Finissant mon verre d’un trait, j’ouvris la porte pour faire signe à Kidd et Chuji de venir. Il y eut un moment de flottement dans la pièce quand tous le monde fut enfin à l’intérieur, mais avec son flegme habituel, le gamin roux se chargea d’expliquer à Alessandra qui était la nouvelle venu tandis que je rassurais ma sœur et lui promettais de revenir vite m’occuper d’elle.
Une fois que tout le monde eut trouvé sa place, Alessandra ouvrit une trappe dissimulée sous un tapis et permettant d’accéder à la cave dont j’ignorais l’existence jusqu’alors. Je descendis lentement l’échelle de bois permettant d’y descendre et me retrouvais dans une pièce humide et fraîche dont les murs de pierres nues formaient un carré quasiment parfait. Alessandra me fit passer une lampe puis referma la trappe au-dessus de ma tête, me laissant dans une demie obscurité.
« Qui est là ? » demanda d'une voix gémissante. Je dirigeais ma lampe dans sa direction et découvris un homme assis sur une chaise en bois, les mains attachées dans le dos, les pieds liés et une cagoule sur le visage. En parcourant du regard le reste de la cave, je trouvais deux autres petites lampes accrochées aux murs et je les allumais, permettant à la pièce de se révéler dans son ensemble sous une lumière tamisée mais stable. Contre un mur, une table avait été rangée ainsi que plusieurs chaises. Je m’en saisis d’une et la posais face au prisonnier qui j’étais des coups d'œil aveugles en tous sens, cherchant à deviner ce qui se passait autour de lui.

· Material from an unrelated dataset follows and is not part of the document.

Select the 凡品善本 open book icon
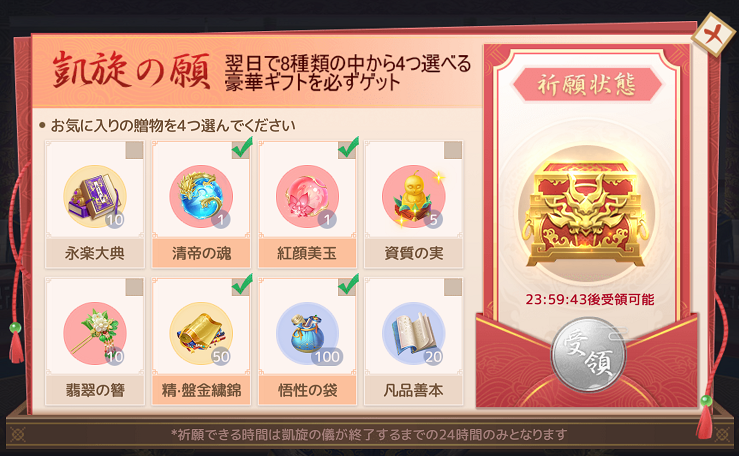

Sans un bruit, je me dirigeais dans sa direction, puis, le contournant, je posais mes mains sur ses épaules et en approchant ma bouche de son oreille, je dis d’une voix basse et calme :
- « Schloesing, ton protecteur, est à l’origine d'un trafic lucratif entre la Lustrie et le vieux monde, je me trompe ? Dis-moi, quels sombres petits secrets un proche collaborateur comme toi connait-il ? »
- « Cette... Cette voix. Tu es la fille de la Corne d'Or ?! Mais qu'est-ce que je t'ai fait bon sang ? » glapit-il d’un ton plaintif.
Je restais un moment silencieuse suite à sa réponse, maudissant mon manque d’attention et de mémoire alors que je me rappelais soudain ma première rencontre avec le maître des douanes et surtout, le jeune homme discret qui l’accompagnait et qui répondait au nom de Romuald. Comment avais-je pu l’oublier et ne pas faire le rapprochement avec celui qu’Alessandra m’avait demandé de capturer ?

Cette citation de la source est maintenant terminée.